## start Source data

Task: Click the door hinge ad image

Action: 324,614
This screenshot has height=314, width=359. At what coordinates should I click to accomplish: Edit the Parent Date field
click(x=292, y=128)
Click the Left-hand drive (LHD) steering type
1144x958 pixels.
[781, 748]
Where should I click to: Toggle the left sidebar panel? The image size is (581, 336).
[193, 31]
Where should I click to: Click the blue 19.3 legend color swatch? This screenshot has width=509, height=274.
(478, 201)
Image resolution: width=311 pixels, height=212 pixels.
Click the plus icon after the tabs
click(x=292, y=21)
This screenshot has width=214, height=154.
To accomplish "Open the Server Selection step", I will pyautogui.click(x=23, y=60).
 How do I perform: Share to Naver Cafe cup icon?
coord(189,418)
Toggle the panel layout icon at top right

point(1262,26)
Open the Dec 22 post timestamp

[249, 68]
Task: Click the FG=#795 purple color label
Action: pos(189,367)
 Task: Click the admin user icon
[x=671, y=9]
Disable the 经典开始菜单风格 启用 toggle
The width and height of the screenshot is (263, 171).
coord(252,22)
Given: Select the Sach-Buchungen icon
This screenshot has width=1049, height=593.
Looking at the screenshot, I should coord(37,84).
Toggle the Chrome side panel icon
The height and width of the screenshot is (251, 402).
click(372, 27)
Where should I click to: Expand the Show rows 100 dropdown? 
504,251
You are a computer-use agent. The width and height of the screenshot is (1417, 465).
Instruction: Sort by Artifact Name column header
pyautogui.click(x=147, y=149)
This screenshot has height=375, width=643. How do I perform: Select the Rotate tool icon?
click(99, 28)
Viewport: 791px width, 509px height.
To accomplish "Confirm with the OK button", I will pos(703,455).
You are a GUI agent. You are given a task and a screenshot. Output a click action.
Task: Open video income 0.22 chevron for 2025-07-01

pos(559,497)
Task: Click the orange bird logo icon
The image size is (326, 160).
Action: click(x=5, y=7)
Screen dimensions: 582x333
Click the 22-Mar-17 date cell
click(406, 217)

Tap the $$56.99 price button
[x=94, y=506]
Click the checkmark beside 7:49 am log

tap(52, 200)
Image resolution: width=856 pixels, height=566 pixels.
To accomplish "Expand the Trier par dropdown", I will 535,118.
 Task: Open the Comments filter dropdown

## end Source data

Rewrite the records above as a numbered list, omitting blank lines and leaving out none of the records.

-- Exercise answer --
1. Task: Click the door hinge ad image
2. Action: 324,614
3. This screenshot has height=314, width=359. At what coordinates should I click to accomplish: Edit the Parent Date field
4. click(x=292, y=128)
5. Click the Left-hand drive (LHD) steering type
6. 1144x958 pixels.
7. [781, 748]
8. Where should I click to: Toggle the left sidebar panel? The image size is (581, 336).
9. [193, 31]
10. Where should I click to: Click the blue 19.3 legend color swatch? This screenshot has width=509, height=274.
11. (478, 201)
12. Image resolution: width=311 pixels, height=212 pixels.
13. Click the plus icon after the tabs
14. click(x=292, y=21)
15. This screenshot has width=214, height=154.
16. To accomplish "Open the Server Selection step", I will pyautogui.click(x=23, y=60).
17.  How do I perform: Share to Naver Cafe cup icon?
18. coord(189,418)
19. Toggle the panel layout icon at top right
20. point(1262,26)
21. Open the Dec 22 post timestamp
22. [249, 68]
23. Task: Click the FG=#795 purple color label
24. Action: pos(189,367)
25.  Task: Click the admin user icon
26. [x=671, y=9]
27. Disable the 经典开始菜单风格 启用 toggle
28. The width and height of the screenshot is (263, 171).
29. coord(252,22)
30. Given: Select the Sach-Buchungen icon
31. This screenshot has width=1049, height=593.
32. Looking at the screenshot, I should coord(37,84).
33. Toggle the Chrome side panel icon
34. The height and width of the screenshot is (251, 402).
35. click(372, 27)
36. Where should I click to: Expand the Show rows 100 dropdown? 
37. 504,251
38. You are a computer-use agent. The width and height of the screenshot is (1417, 465).
39. Instruction: Sort by Artifact Name column header
40. pyautogui.click(x=147, y=149)
41. This screenshot has height=375, width=643. How do I perform: Select the Rotate tool icon?
42. click(99, 28)
43. Viewport: 791px width, 509px height.
44. To accomplish "Confirm with the OK button", I will pos(703,455).
45. You are a GUI agent. You are given a task and a screenshot. Output a click action.
46. Task: Open video income 0.22 chevron for 2025-07-01
47. pos(559,497)
48. Task: Click the orange bird logo icon
49. The image size is (326, 160).
50. Action: click(x=5, y=7)
51. Screen dimensions: 582x333
52. Click the 22-Mar-17 date cell
53. click(406, 217)
54. Tap the $$56.99 price button
55. [x=94, y=506]
56. Click the checkmark beside 7:49 am log
57. tap(52, 200)
58. Image resolution: width=856 pixels, height=566 pixels.
59. To accomplish "Expand the Trier par dropdown", I will 535,118.
60.  Task: Open the Comments filter dropdown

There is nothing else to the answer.